▸ **Task to complete**:
In the listing below, repeat exactly every line from the first through the line containing "Image resolution: width=1024", with nothing else.

▸ **Records shown**:

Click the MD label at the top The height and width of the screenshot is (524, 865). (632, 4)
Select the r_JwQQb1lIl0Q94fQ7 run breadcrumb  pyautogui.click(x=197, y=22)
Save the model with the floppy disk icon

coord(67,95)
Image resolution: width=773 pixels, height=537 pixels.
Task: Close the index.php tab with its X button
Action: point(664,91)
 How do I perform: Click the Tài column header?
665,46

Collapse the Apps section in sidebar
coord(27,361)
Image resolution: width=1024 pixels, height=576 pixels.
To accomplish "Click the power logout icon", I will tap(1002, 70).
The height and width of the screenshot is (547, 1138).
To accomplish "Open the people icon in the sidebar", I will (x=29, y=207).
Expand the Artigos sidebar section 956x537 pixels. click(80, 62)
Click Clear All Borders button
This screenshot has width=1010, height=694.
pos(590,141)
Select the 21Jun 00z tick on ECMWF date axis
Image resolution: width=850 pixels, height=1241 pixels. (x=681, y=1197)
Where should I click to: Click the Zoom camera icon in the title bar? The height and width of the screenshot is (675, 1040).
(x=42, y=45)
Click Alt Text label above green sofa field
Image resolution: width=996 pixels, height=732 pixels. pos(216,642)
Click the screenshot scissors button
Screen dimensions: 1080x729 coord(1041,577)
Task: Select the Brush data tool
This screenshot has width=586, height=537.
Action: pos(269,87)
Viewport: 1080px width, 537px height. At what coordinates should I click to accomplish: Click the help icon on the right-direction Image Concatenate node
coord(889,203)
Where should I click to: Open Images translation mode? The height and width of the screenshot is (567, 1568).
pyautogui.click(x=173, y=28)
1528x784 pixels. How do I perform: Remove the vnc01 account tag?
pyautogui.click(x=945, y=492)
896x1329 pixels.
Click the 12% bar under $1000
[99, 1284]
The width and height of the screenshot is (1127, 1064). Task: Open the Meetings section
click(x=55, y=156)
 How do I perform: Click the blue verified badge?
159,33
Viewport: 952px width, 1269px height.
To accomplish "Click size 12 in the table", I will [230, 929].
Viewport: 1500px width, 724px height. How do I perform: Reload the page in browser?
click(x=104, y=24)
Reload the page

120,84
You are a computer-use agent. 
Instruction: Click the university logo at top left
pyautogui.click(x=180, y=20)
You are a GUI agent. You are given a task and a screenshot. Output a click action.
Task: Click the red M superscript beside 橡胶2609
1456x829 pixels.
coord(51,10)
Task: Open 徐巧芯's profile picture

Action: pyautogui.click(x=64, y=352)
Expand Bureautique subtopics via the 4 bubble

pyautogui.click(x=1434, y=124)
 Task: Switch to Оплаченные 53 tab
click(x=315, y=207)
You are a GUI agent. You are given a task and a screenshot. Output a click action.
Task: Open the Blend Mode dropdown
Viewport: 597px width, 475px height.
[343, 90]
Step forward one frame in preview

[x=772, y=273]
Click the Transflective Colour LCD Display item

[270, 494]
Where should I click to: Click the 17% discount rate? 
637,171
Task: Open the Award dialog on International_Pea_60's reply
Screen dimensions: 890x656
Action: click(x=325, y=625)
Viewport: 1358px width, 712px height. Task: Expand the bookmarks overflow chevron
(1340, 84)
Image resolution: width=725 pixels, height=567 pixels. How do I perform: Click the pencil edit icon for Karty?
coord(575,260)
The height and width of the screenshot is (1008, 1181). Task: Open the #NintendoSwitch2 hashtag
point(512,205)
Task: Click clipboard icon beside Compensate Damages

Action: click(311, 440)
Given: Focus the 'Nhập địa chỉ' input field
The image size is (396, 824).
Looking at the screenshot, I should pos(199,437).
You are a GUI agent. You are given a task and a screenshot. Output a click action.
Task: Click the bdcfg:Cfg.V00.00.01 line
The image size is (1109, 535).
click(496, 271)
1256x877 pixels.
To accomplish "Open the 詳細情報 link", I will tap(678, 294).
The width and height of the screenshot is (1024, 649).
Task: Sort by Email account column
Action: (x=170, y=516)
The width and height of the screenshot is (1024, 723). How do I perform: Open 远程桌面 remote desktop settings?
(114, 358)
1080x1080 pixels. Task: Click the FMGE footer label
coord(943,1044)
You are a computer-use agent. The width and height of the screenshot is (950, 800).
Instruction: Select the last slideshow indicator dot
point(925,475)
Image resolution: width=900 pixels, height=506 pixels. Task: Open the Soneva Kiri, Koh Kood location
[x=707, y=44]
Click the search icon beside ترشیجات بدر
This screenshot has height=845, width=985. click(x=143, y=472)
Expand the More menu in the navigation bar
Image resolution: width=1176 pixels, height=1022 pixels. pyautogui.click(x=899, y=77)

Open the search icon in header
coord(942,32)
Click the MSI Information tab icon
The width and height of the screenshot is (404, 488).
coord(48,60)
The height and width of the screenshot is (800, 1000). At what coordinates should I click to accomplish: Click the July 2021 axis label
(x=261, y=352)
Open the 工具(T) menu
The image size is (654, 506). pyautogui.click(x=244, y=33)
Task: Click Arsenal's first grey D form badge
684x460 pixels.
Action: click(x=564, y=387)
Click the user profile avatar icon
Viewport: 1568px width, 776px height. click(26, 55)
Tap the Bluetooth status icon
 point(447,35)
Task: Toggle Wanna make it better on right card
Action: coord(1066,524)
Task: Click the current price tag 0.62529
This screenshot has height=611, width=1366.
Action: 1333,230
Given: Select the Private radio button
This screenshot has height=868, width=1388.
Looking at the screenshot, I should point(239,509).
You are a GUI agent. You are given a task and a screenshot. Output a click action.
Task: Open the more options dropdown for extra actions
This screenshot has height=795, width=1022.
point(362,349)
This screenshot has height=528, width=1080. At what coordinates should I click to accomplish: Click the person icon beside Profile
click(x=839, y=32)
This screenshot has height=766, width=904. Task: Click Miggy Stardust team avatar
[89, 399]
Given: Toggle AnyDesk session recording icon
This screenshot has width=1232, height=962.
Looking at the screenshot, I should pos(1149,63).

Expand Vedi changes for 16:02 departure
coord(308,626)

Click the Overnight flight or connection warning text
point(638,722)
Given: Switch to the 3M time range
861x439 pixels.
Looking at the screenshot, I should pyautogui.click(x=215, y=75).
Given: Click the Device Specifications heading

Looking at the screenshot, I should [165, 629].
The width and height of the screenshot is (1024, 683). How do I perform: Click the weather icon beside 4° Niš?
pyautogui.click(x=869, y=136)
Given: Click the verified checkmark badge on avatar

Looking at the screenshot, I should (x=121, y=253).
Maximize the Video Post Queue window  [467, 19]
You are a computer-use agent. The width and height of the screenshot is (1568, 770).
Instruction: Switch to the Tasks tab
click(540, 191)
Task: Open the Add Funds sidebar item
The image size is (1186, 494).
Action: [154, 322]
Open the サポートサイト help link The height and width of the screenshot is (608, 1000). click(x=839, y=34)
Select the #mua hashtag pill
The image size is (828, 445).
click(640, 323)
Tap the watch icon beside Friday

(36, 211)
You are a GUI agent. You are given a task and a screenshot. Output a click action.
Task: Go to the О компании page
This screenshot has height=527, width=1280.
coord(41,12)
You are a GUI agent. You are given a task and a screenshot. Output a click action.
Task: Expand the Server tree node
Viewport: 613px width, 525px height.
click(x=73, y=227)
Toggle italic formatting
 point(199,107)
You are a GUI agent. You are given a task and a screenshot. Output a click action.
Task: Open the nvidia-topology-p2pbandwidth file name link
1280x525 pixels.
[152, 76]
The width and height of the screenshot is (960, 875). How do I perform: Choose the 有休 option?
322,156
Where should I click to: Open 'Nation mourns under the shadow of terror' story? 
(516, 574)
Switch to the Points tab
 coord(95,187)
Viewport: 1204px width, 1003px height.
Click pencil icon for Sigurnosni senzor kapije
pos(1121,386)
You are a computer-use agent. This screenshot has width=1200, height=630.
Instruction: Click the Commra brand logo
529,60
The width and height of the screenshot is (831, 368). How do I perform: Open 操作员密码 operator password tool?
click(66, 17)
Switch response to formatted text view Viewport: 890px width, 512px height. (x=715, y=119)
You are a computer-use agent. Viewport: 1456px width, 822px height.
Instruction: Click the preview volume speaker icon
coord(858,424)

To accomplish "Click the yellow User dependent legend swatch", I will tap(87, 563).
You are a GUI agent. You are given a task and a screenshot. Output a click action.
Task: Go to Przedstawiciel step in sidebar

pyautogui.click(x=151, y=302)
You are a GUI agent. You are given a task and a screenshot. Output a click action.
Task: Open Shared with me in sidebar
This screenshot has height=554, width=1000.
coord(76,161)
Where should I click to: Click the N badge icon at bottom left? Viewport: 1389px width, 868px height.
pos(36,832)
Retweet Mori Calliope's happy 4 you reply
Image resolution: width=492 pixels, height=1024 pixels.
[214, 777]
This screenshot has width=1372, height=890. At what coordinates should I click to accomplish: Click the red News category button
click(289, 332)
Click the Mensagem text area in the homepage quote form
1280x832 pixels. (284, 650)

▸ **Solved problem**:
Click the MD label at the top The height and width of the screenshot is (524, 865). (632, 4)
Select the r_JwQQb1lIl0Q94fQ7 run breadcrumb  pyautogui.click(x=197, y=22)
Save the model with the floppy disk icon

coord(67,95)
Image resolution: width=773 pixels, height=537 pixels.
Task: Close the index.php tab with its X button
Action: point(664,91)
 How do I perform: Click the Tài column header?
665,46

Collapse the Apps section in sidebar
coord(27,361)
Image resolution: width=1024 pixels, height=576 pixels.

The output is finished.